▶ **Description of the task**
Where does the string "favorite" appear in the records? Copy each line that holds it.

(Beginning of Input data)

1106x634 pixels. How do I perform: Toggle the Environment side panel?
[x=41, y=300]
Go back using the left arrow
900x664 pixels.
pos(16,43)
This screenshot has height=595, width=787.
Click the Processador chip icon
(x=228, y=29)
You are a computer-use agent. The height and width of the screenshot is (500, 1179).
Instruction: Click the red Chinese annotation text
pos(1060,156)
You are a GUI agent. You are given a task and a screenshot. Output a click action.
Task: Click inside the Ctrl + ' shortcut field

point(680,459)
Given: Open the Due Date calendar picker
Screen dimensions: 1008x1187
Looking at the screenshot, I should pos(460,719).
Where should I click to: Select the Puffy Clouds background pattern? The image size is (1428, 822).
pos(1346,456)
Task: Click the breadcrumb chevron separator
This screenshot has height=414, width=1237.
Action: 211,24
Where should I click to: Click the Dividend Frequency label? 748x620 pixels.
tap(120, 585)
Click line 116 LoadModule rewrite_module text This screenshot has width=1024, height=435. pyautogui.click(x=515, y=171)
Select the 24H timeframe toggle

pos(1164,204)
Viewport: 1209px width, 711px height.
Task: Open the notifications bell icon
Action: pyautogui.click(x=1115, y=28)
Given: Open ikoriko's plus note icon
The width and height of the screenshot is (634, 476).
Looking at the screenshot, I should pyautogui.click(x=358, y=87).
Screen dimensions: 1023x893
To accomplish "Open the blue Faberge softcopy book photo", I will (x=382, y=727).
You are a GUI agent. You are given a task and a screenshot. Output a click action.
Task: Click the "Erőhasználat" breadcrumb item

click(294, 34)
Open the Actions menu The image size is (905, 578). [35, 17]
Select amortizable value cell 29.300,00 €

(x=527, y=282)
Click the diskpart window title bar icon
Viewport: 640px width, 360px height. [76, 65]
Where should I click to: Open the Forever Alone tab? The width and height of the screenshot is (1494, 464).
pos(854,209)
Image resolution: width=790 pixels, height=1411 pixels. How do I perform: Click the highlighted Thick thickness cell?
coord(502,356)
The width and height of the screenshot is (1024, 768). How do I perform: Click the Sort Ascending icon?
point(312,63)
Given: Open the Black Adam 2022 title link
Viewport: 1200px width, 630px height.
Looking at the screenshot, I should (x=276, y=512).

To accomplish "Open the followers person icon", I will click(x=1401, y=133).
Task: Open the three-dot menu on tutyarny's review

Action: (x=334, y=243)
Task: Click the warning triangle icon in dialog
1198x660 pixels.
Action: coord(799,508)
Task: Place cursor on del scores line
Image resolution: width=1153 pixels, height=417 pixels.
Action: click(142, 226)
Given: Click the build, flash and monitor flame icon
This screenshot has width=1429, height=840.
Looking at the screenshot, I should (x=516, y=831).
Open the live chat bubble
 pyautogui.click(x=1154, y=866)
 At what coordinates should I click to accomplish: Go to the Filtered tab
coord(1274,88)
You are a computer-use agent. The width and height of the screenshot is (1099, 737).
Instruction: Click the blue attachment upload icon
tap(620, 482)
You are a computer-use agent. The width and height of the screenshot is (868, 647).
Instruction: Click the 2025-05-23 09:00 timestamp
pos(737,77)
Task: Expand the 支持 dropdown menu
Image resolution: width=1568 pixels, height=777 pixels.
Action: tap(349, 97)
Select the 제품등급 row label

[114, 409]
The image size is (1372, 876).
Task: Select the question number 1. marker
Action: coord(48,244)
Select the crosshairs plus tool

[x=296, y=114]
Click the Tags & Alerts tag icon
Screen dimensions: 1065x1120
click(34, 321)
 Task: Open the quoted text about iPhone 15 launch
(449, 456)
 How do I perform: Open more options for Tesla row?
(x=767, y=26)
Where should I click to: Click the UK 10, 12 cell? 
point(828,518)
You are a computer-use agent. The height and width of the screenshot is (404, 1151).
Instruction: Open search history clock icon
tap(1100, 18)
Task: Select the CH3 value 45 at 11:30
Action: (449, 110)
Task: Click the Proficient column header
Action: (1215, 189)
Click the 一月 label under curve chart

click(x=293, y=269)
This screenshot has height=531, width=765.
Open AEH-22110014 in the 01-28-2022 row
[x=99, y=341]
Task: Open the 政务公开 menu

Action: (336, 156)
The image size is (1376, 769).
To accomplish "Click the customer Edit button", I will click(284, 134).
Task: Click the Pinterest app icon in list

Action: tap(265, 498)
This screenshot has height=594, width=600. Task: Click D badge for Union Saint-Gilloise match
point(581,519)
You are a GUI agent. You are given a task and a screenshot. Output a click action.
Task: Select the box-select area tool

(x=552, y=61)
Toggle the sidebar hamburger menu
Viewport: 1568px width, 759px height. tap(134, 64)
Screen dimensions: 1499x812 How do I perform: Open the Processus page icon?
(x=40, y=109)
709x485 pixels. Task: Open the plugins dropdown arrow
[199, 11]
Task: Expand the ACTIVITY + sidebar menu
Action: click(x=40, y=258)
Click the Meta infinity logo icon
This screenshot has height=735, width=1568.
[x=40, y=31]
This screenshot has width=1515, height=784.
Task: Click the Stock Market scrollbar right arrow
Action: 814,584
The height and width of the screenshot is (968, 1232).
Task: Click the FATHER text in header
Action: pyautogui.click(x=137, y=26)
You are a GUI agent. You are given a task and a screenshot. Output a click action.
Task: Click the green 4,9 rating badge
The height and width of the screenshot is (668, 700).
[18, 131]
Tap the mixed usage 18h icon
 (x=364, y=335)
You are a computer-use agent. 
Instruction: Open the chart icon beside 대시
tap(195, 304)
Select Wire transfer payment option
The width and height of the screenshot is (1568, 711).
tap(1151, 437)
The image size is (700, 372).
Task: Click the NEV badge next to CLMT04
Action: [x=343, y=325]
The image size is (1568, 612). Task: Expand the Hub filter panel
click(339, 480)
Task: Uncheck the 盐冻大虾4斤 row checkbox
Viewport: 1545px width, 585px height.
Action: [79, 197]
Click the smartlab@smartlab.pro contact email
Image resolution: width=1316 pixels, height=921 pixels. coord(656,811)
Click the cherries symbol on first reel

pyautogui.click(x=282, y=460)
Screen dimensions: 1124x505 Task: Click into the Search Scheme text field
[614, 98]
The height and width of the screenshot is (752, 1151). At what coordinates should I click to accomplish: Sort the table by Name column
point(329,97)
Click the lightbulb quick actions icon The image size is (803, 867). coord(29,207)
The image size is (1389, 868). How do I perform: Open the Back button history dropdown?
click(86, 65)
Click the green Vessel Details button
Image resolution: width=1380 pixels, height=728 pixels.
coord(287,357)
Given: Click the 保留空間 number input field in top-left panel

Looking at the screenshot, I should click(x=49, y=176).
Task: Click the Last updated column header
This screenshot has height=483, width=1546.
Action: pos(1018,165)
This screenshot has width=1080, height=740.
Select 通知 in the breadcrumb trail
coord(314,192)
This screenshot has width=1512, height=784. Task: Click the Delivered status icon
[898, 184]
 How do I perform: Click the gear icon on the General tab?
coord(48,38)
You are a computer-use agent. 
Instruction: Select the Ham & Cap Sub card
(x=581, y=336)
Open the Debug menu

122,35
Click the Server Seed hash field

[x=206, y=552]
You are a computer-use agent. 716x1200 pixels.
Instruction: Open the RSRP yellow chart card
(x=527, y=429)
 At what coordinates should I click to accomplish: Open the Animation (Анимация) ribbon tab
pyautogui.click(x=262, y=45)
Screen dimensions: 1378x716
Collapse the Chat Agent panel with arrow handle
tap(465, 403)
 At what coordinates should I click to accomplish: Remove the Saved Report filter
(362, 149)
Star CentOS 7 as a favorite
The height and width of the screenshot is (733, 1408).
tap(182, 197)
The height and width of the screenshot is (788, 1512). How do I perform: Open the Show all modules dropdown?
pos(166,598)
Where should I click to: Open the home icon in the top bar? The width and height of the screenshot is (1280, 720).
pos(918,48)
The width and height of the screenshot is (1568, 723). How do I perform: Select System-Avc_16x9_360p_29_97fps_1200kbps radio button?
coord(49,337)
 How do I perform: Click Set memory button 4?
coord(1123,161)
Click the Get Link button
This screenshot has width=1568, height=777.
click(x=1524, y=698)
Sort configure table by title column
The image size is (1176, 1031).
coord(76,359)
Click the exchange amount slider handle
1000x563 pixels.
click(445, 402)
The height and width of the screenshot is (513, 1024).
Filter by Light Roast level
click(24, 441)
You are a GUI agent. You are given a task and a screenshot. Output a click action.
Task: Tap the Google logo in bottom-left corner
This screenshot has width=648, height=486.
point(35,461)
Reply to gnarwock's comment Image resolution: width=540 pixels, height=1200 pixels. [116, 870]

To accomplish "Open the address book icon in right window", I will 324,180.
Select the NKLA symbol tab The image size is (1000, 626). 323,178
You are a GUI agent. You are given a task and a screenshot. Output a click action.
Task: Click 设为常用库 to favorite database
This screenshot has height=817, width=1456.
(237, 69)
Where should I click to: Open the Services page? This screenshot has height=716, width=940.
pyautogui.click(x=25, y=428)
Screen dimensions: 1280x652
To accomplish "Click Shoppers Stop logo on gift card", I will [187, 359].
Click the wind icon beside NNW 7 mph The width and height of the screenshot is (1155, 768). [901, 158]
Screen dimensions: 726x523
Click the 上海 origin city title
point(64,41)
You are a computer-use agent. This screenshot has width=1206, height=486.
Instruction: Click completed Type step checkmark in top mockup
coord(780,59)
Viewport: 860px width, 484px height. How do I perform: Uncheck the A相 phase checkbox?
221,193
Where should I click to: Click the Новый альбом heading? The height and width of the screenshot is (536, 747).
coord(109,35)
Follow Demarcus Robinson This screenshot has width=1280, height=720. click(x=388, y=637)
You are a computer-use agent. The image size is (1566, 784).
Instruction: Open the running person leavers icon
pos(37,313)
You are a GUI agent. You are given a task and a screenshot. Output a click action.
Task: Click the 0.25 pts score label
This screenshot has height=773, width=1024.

(End of Input data)

▶ **Output**
Star CentOS 7 as a favorite
Task: Click 设为常用库 to favorite database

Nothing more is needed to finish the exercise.